# What is being asked
Each line from the one containing "[Специальные предложения.] (98, 39)" to the end of the records should be copied exactly, and no other line.

[Stored items]
-*-
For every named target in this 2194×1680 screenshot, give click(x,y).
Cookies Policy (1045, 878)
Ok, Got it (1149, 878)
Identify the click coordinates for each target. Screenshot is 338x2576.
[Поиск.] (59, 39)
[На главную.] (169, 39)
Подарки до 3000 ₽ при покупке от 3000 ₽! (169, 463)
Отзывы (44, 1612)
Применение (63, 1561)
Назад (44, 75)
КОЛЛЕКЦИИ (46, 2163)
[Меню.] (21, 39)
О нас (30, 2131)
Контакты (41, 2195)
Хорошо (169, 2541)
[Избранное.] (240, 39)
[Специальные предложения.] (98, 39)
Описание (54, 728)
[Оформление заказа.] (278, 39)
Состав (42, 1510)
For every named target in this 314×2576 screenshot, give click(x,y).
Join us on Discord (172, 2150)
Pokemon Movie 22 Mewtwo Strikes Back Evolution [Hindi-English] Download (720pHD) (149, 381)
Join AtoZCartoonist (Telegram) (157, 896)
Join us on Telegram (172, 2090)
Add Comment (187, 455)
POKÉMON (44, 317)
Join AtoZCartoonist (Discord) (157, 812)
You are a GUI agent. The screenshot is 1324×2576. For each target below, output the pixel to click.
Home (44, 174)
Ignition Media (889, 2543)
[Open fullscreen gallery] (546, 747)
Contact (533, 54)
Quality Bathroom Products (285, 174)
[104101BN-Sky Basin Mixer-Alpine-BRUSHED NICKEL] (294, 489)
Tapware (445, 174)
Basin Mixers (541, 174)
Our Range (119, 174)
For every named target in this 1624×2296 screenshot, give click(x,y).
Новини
-*-
# Response
[Специальные предложения.] (98, 39)
Описание (54, 728)
[Оформление заказа.] (278, 39)
Состав (42, 1510)
For every named target in this 314×2576 screenshot, give click(x,y).
Join us on Discord (172, 2150)
Pokemon Movie 22 Mewtwo Strikes Back Evolution [Hindi-English] Download (720pHD) (149, 381)
Join AtoZCartoonist (Telegram) (157, 896)
Join us on Telegram (172, 2090)
Add Comment (187, 455)
POKÉMON (44, 317)
Join AtoZCartoonist (Discord) (157, 812)
You are a GUI agent. The screenshot is 1324×2576. For each target below, output the pixel to click.
Home (44, 174)
Ignition Media (889, 2543)
[Open fullscreen gallery] (546, 747)
Contact (533, 54)
Quality Bathroom Products (285, 174)
[104101BN-Sky Basin Mixer-Alpine-BRUSHED NICKEL] (294, 489)
Tapware (445, 174)
Basin Mixers (541, 174)
Our Range (119, 174)
For every named target in this 1624×2296 screenshot, give click(x,y).
Новини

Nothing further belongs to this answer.